No single factor can fully account for this demographic phenomenon, but
Planned Parenthood and other publicly funded reproductive health services are often poor womens' sole contact with the health care system outside the emergency room.
• Of the 36 million women in need of contraceptive care in 2008, 17.4 million were in need of publicly funded services and supplies because they either had an income below 250% of the federal poverty level or were younger than 20.
• The number of women in need of publicly funded services increased by more than one million (6%) between 2000 and 2008.
• Among the 17.4 million women in need of publicly funded contraceptive care, 71% (12.4 million) were poor or low-income adults, and 29% (5 million) were younger than 20. Four in 10 poor women of reproductive age have no insurance coverage whatsoever.
Guttmacher Institute
Whichever side of the Great Divide you occupy, IMO these results provide an objective demonstration, in real time and space of the consequences of the protracted project of incrementally implementing policies cloaked in morality whose true work in the world is manifest in these results.

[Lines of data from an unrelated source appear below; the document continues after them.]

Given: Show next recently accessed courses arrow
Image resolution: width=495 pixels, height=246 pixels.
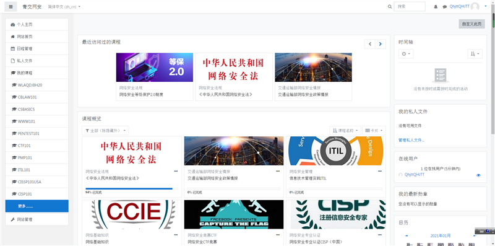Looking at the screenshot, I should [x=381, y=44].
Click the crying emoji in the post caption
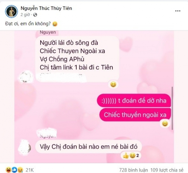The height and width of the screenshot is (173, 188). pos(55,24)
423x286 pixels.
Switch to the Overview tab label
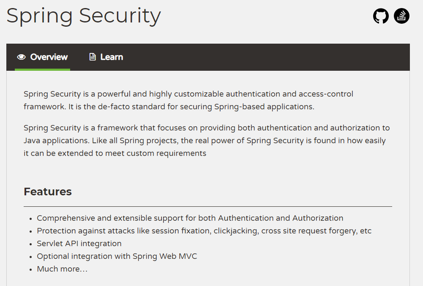coord(49,57)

And here are their works, lest anyone doubt them. Per Ezra Klien's WaPo WonkenBlog and the Guttmacher Institute
Note that the uptick in '97 begins the elevated trend up to 2010, coincident with the scope of the study. I don't have the statistical chops or data to prove a correlation between geographically distinct decreasing female life expectancy and implementation of restrictions on women's health care in those areas relative to others but I propose that there is one, and it would seem the authors have that correlation in their statistical gunsights. Emphasis mine.
“Life expectancy by county is just one of the many factors we’re going to be able to map and track with the tools we have developed for GBD,” said Dr. Christopher Murray, IHME Director. “We will be able to go into countries and examine at the very local level why some people are so much healthier than others.”
If there is such a correlation what would be the consequences of extending the asymptotic trend in restrictive legislation since 2010? Ultimately, the point here is not to preach to the choir, but to provide some text for bringing the unconverted into the fold. Matthew 7:16;
By their fruits ye shall know them. Do men gather a bunch of grapes from thorns, or from thistles figs?
These are mothers, sisters and daughters, cousins and aunties living the consequences of policies implemented almost exclusively by men, policies that seem to be shortening the lives of millions of women,
their women if you will, and voting men need to be helped to understand that the effects are real, measurable and fall on the bodies and lives of their own flesh and blood. This is not an abstract issue for me, male though I be, four of my own wimminfolk live in Oklahoma which is not OK, and I can gauran-damn-tee there's gonna' be a few menfolk there who will become familiar with these facts in the near future.
If you know a voting son of a mother, brother of a sister, father or grandfather of women, you might ask them "what would your Mama (wife, sister, daughter) say if you voted to shorten their lives?", or, as my father so frequently would ask me,"did your mother have any children who lived?"
There is a long slog to November coming, we're going to need every last vote, and women are the key not only in and of themselves, but by virtue of the fact that they constitute a fifth column in the homes and the minds and trousers of the most resistant voting block; anxious, mostly older and mostly white men, some of whom are not altogether retrograde but just need some 'splainin'. Remember how Lysystrata explained things gently to the men? Could the War On Women die at the hands of a War Of By For and With Women? Pandora's gift springs eternal.